[Data items]

--------------------------------

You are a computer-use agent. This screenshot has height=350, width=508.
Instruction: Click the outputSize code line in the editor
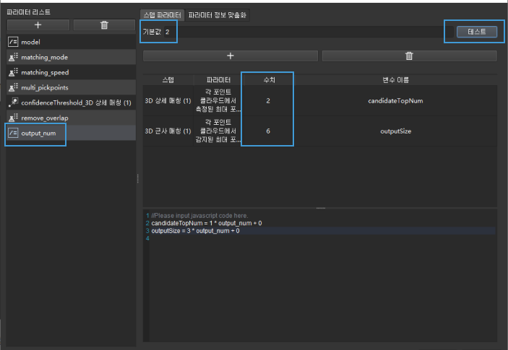click(195, 231)
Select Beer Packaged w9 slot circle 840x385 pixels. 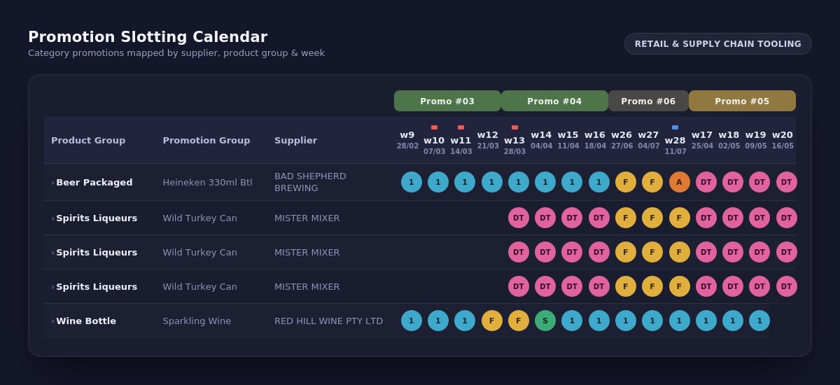click(412, 182)
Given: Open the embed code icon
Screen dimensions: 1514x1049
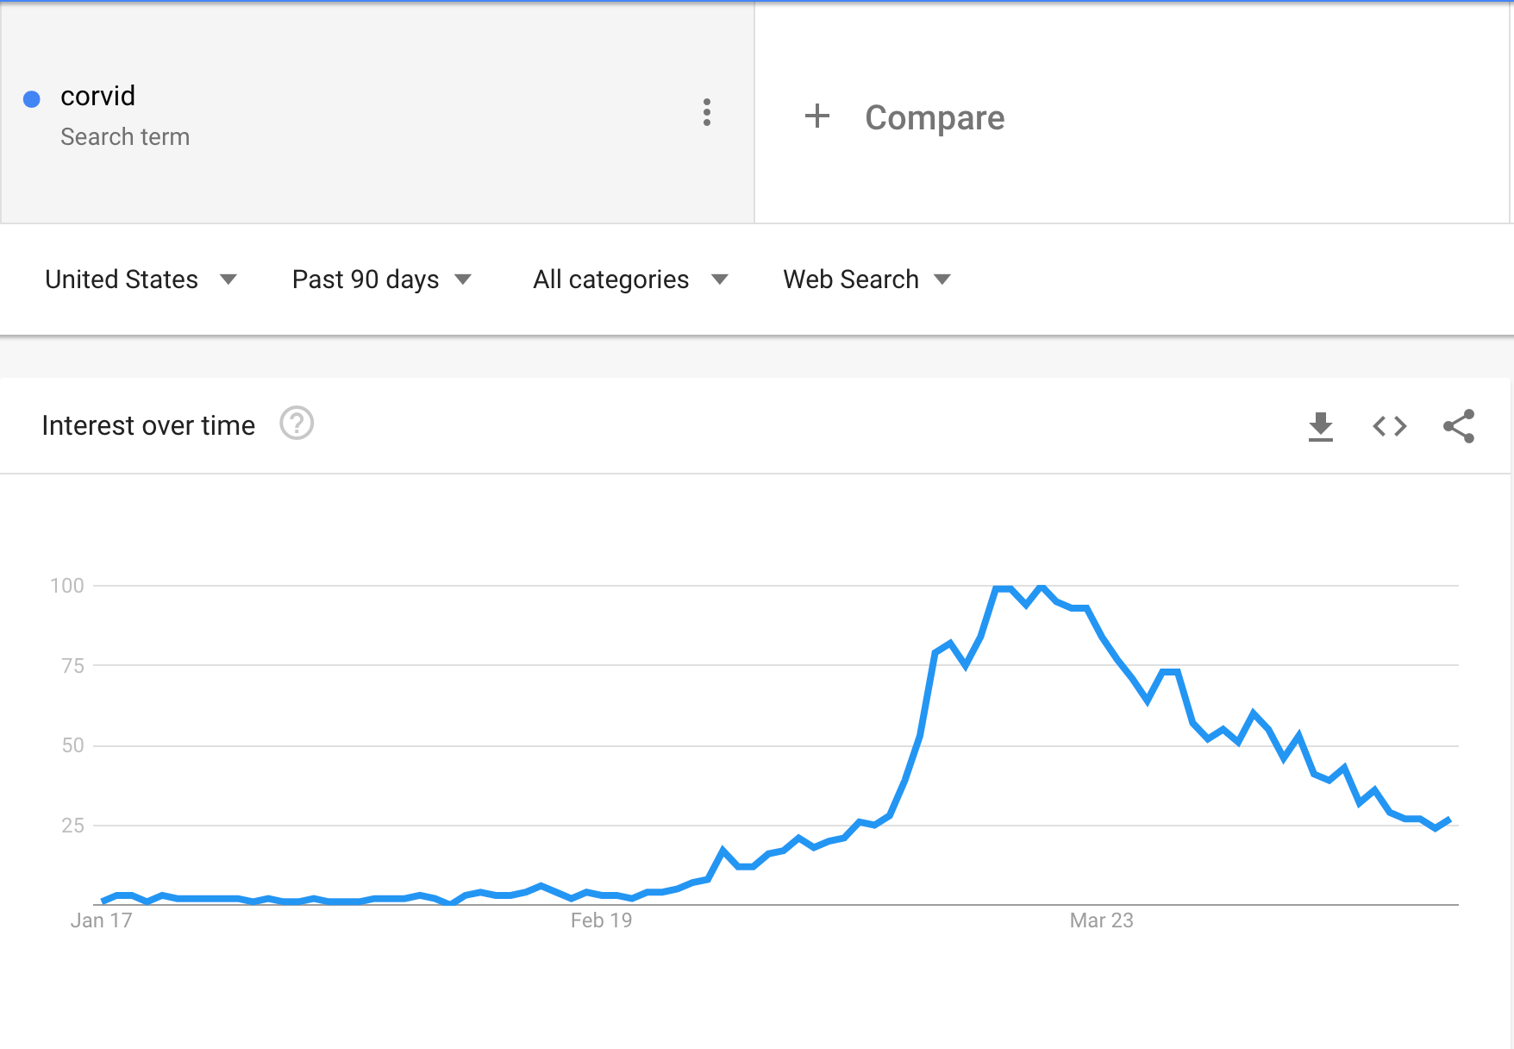Looking at the screenshot, I should (1389, 426).
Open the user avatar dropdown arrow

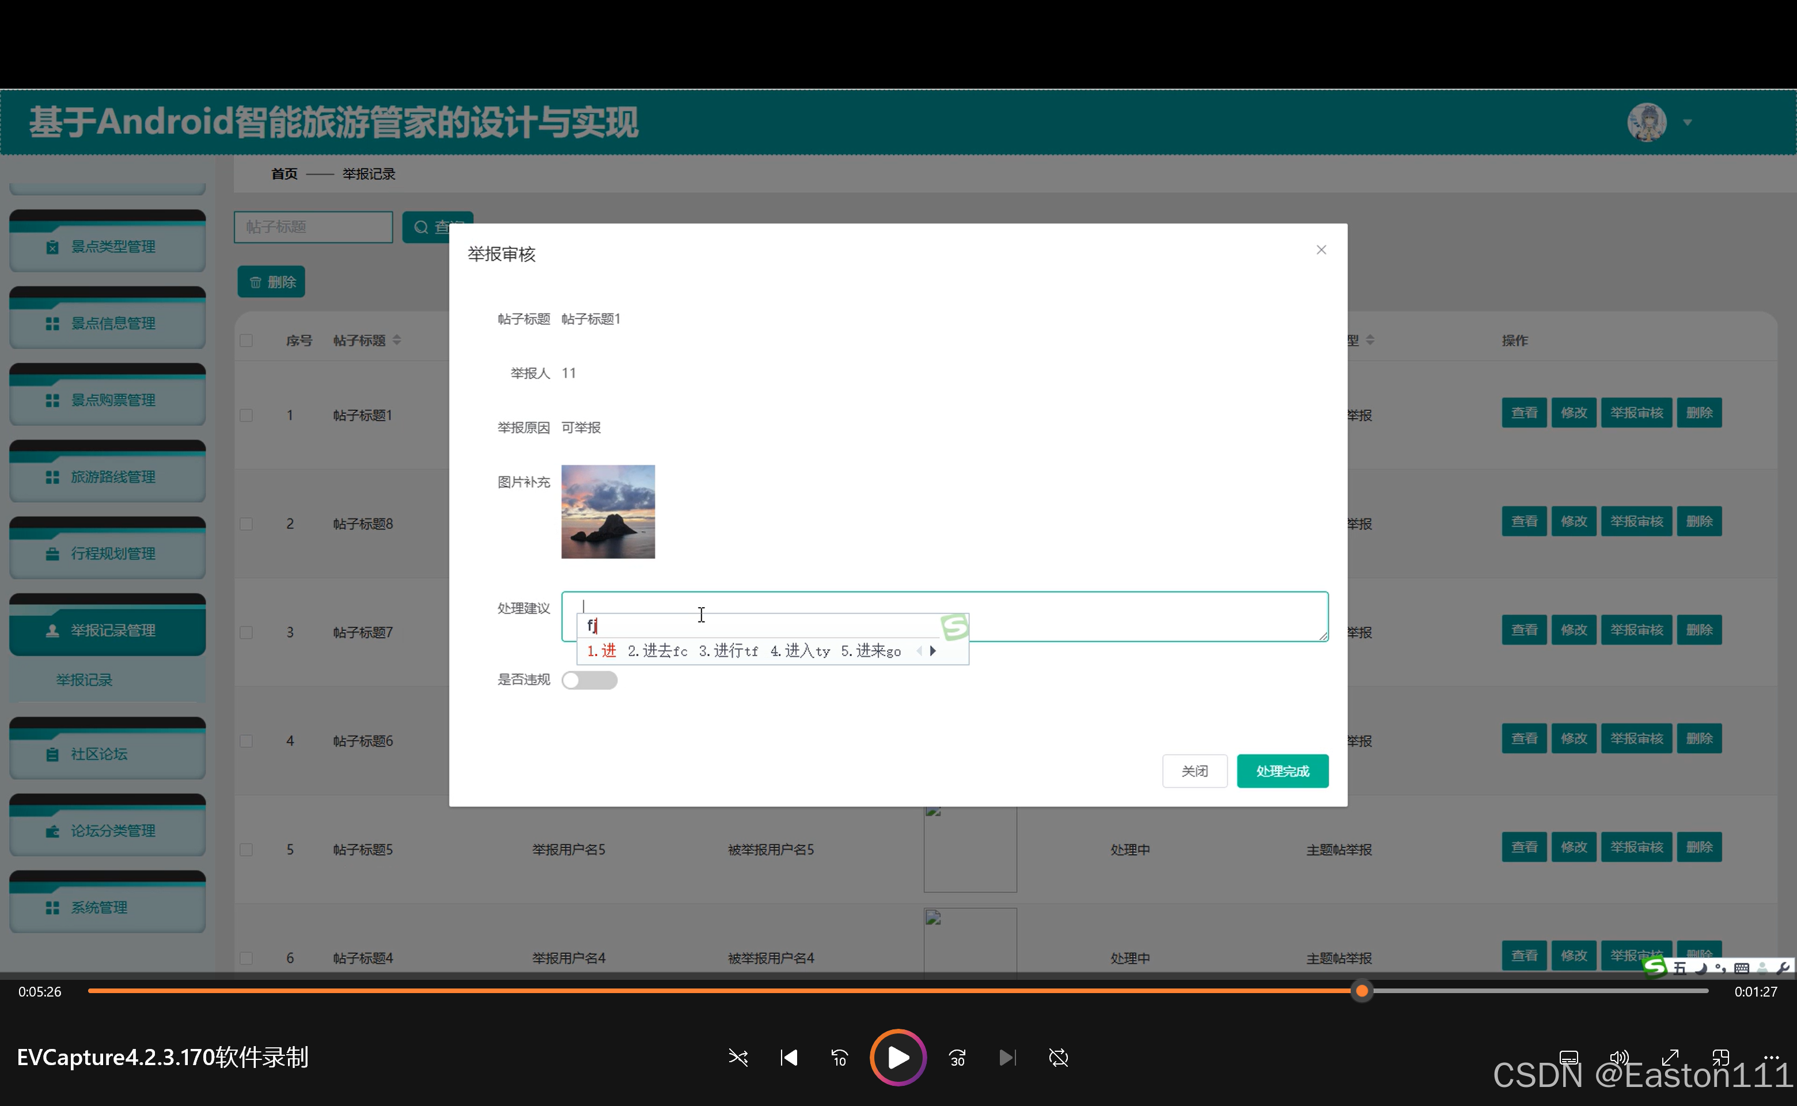[1688, 123]
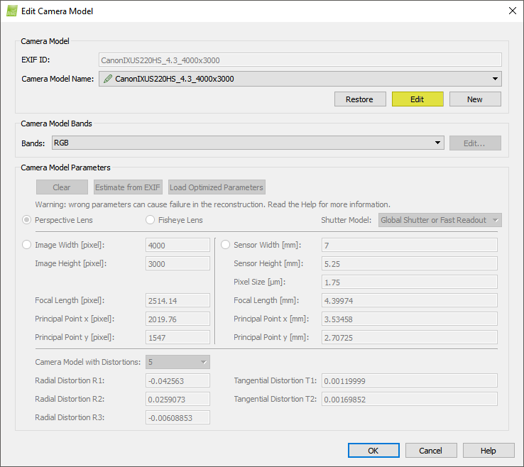The height and width of the screenshot is (467, 524).
Task: Choose the Image Width [pixel] radio button
Action: click(27, 245)
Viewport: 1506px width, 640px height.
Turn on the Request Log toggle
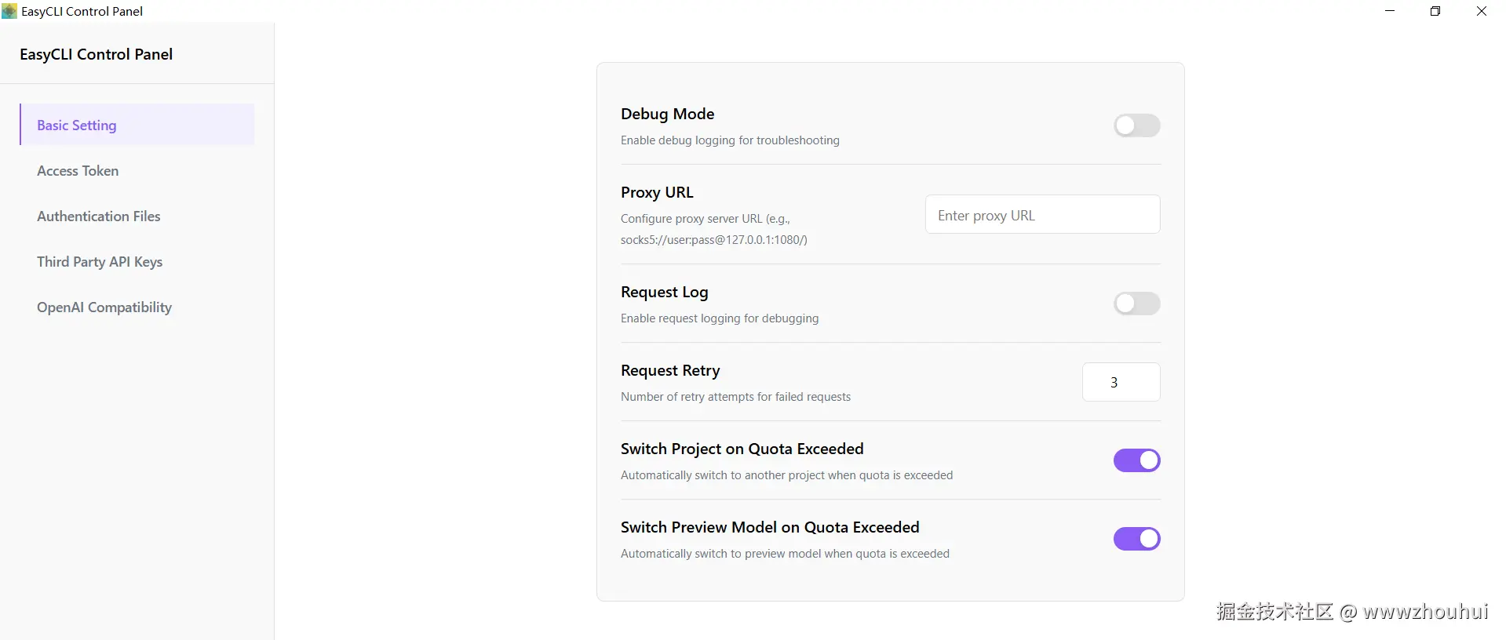(1136, 304)
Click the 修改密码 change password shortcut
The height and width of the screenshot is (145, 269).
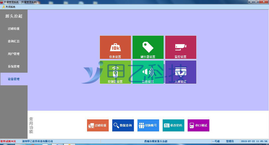(173, 125)
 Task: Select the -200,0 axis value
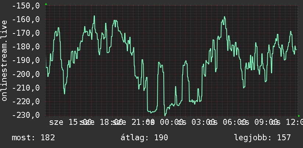coord(26,74)
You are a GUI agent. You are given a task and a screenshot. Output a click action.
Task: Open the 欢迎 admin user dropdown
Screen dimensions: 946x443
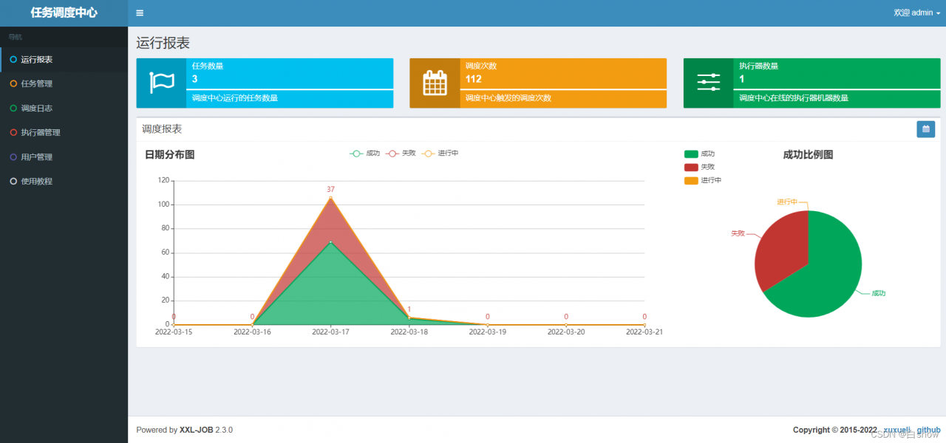click(917, 13)
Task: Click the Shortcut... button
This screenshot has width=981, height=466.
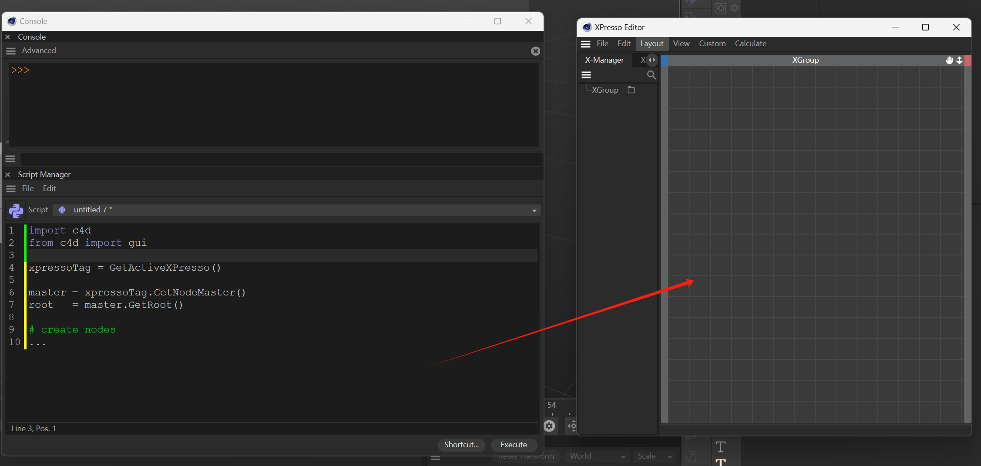Action: point(461,445)
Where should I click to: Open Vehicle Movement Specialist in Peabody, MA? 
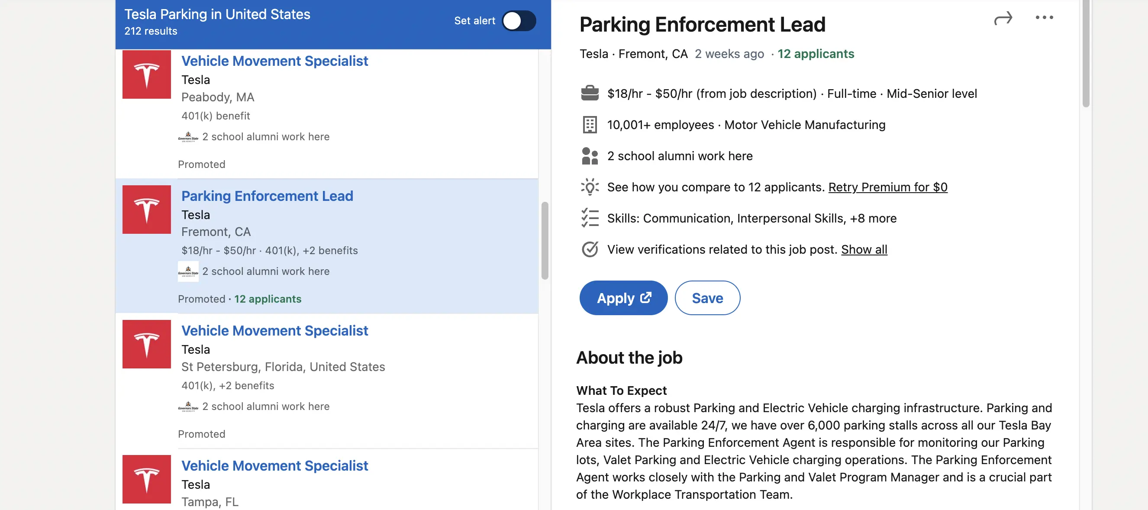click(275, 61)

--------------------------------

### Written problem
Output the lines of the listing as a numbered list, starting at the line that contains "Given: Open the embed code icon" and ending at the last line of the listing, skipping blank lines. Leave out the pictures.

### Finished exercise
1. Given: Open the embed code icon
2. Screen dimensions: 1514x1049
3. Looking at the screenshot, I should (1389, 426).
4. Open the user avatar dropdown arrow
5. [1688, 123]
6. The height and width of the screenshot is (467, 524).
7. Task: Choose the Image Width [pixel] radio button
8. Action: click(27, 245)
9. Viewport: 1506px width, 640px height.
10. Turn on the Request Log toggle
11. (1136, 304)
12. Click the 修改密码 change password shortcut
13. The height and width of the screenshot is (145, 269).
14. (173, 125)
15.  Task: Select the -200,0 axis value
16. coord(26,74)
17. You are a GUI agent. You are given a task and a screenshot. Output a click action.
18. Task: Open the 欢迎 admin user dropdown
19. Screen dimensions: 946x443
20. click(917, 13)
21. Task: Click the Shortcut... button
22. This screenshot has width=981, height=466.
23. Action: point(461,445)
24. Where should I click to: Open Vehicle Movement Specialist in Peabody, MA? 
25. click(275, 61)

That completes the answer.